Tokyo Governor Hospitalized Due to Severe Fatigue 

The pandemic has taken its toll on many people and those in power are no exception. Last year, Shinzo Abe resigned as prime minister due to a flare-up of his chronic intestinal disease, a condition said to be aggravated by stress. The strain of the situation and trouble surrounding the much-maligned Tokyo 2020 Games appears to be affecting many politicians. This includes Governor Yuriko Koike. The public face of Tokyo’s coronavirus response was told to take a week off as her physical condition worsened. On Saturday, she announced that all the live Olympic viewing events would be canceled. She then attended a meeting about Covid-19 vaccinations on Monday during which she apologized for her hoarse voice. The following day she was admitted to hospital due to severe fatigue. Deputy Governor Mitsuchika Tarao has taken over Koike’s duty while she rests.

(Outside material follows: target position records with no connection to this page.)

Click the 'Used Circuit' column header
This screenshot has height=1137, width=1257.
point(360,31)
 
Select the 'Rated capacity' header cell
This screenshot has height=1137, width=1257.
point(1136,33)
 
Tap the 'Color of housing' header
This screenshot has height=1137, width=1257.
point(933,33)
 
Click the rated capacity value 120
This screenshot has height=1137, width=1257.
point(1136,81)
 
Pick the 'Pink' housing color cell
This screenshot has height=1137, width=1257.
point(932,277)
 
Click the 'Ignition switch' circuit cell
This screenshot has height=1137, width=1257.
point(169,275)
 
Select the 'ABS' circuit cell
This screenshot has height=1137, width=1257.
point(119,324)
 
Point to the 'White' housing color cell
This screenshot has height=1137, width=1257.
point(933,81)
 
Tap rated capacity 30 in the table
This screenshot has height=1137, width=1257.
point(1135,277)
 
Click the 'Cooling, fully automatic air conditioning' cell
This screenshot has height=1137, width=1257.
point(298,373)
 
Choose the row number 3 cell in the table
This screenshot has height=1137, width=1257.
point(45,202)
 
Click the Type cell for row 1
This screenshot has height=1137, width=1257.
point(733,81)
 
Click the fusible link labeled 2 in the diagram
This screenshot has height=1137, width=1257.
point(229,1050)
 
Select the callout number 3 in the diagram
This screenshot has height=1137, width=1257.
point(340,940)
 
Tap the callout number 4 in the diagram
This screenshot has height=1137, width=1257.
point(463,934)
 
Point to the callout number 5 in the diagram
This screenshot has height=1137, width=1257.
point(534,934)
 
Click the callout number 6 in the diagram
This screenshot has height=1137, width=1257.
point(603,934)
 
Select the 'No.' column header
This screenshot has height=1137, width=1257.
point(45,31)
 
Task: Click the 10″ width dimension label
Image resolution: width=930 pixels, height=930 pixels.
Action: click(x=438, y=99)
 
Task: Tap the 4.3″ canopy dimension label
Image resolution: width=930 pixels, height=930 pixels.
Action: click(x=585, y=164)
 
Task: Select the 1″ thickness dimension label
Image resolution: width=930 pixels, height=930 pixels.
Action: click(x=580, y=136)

Naomi Osaka Not Obliged to Talk to Press at Tokyo 2020 Games

Tennis player Naomi Osaka won’t be required to speak to the press at the Tokyo 2020 Olympics. The Japanese Haitian star was fined after refusing to attend press conferences at the French Open. She then pulled out of the tournament, stating that she’d suffered long bouts of depression. Kyodo News asked the IOC media team whether there would be a similar penalty this summer. “The IOC has never obliged athletes to hold a press conference,” was the response. In boxing, Naoya Inoue once again showed his class with a straightforward victory over Michael Dasmarinas of the Philippines. “The Monster” defended his IBF and WBA bantamweight world titles with a third-round knockout. He is now 21-0 with 18 KOs. In baseball, Shohei Ohtani was named Player of the Week for the third time. He’s also among the early leaders in voting for this year’s MLB All-Star Game.

Footballer Kumi Yokoyama Comes Out as Transgender

American president Joe Biden took to Twitter to pay tribute to Japanese soccer player Kumi Yokoyama and American footballer Carl Nassib. The former came out as transgender while the latter became the first NFL player to come out as gay. “To Carl Nassib and Kumi Yokoyama – two prominent, inspiring athletes who came out this week: I’m so proud of your courage. Because of you, countless kids around the world are seeing themselves in a new light today,” he wrote. Yokoyama used international teammate Yuki Nagasato’s YouTube channel to announce the news. The Nadeshiko forward, who currently plays in America for Washington Spirit, also spoke about the difficulties faced by the LGBTQ community in Japan.  “More people in Japan are becoming familiar with the word LGBTQ and it’s seen more, but I think awareness won’t grow unless people like myself come out and raise our voices,” Yokoyama said.

Supreme Court Says Married Couples Must Adopt One Surname

According to Article 750 of the Civil Code, married couples must adopt the surname of the husband or wife once they’ve tied the knot. While the law doesn’t specify which name, more than 95 percent of women take on their husband’s. Three common-law couples decided to challenge this legislation after they were prohibited from registering their marriages at local government offices using separate surnames. They claimed this was unconstitutional. In a public poll by the Mainichi Shimbun in March, 51 percent of the respondents said they believed married people should be allowed to choose whether they have the same or separate surnames. Just 23 percent were opposed to the idea. Unfortunately for the three couples, 11 members of the 15-strong Grand Bench of the Supreme Court were also opposed. On Wednesday, they ruled that the code was constitutional. The decision has been criticized by rights activists.